Review Anti-Patterns to Avoid
The Nitpicker:
- Focuses exclusively on style and formatting
- Blocks PRs over trivial issues
- Fix: Use automated formatters; focus on substance
The Perfectionist:
- Demands ideal solutions when good-enough works
- Requests extensive refactoring beyond PR scope
- Fix: Distinguish “must fix” from “nice to have”
The Ghost:
- Takes days to review, blocking progress
- Provides minimal feedback
- Fix: Set review time expectations; prioritize reviews
The Architect:
- Questions every design decision
- Wants to redesign the entire system
- Fix: Focus on the changes in the PR; suggest architectural discussions separately
Metrics and Continuous Improvement
Measuring Review Effectiveness
Leading Indicators (Predict future quality):
- Review turnaround time: < 24 hours optimal
- Comments per 100 LOC: 3-7 is typical
- Percentage of PRs with at least one comment: 60-80%
- Review participation rate: 80%+ of team members reviewing
Lagging Indicators (Measure outcomes):
- Defect escape rate: Bugs found in production that should have been caught
- Post-release hotfix rate: Emergency fixes needed after deployment
- Technical debt accumulation: Time spent fixing old issues vs. building new features
- Customer-reported bugs: Issues that reach end users
Personal Improvement
For AI Agents:
- Track acceptance rate of different types of suggestions
- Identify patterns in dismissed comments (learn when to stay silent)

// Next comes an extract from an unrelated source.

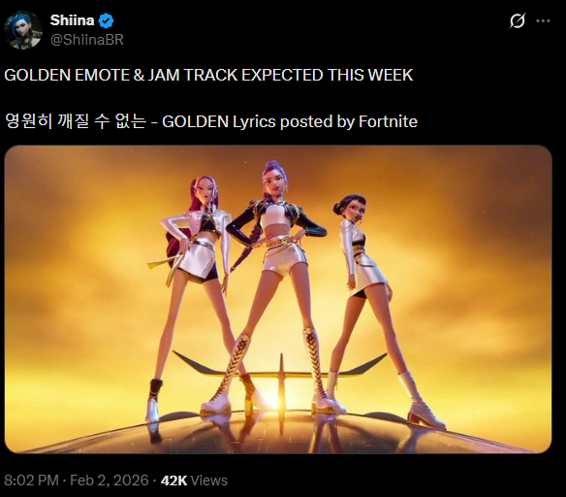The width and height of the screenshot is (566, 497).
Task: Click the 8:02 PM timestamp
Action: (x=31, y=480)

- Measure false positive rate and work to reduce it
- Learn project-specific conventions from accepted feedback
For Human Reviewers:
- Seek feedback on your reviews from authors
- Rotate reviewers to gain different perspectives
- Participate in review calibration sessions with the team
- Study code review patterns in high-quality open source projects
Language-Specific Considerations
While the core principles are universal, each language has specific patterns and pitfalls. Language-specific guidance will be provided in separate files:
code-review-instructions-python.md: Python-specific patterns (PEP 8, type hints, generators, etc.)code-review-instructions-javascript.md: JavaScript/TypeScript patterns (async/await, TypeScript types, etc.)code-review-instructions-java.md: Java patterns (null safety, streams, exception handling, etc.)code-review-instructions-go.md(planned): Go patterns (error handling, goroutines, interfaces, etc.)
Additional Resources
Books
- “Code Complete” by Steve McConnell - Comprehensive guide to code construction
- “The Art of Readable Code” by Boswell & Foucher - Focuses on code clarity
- “Best Kept Secrets of Peer Code Review” by SmartBear - Research-backed review strategies
Online Resources
- Google Engineering Practices
- Microsoft Code Review Guidelines
- Conventional Comments
- Code Review Developer Guide
Tools
- ESLint, Pylint, RuboCop: Automated style checking
- SonarQube: Code quality and security analysis
- CodeClimate: Automated code review
- Conventional Comments extension: Structured comment formatting
Conclusion
Effective code review is a skill that improves with practice and reflection. By focusing on intent, impact, and objectivity, reviewers provide value while maintaining a collaborative environment. Remember that the goal is not just to find bugs, but to:
- Improve code quality and maintainability
- Share knowledge across the team
- Establish and reinforce standards
- Mentor less experienced developers
- Prevent defects from reaching production
Use these guidelines as a foundation, adapt them to your team’s context, and continuously refine your approach based on measured outcomes.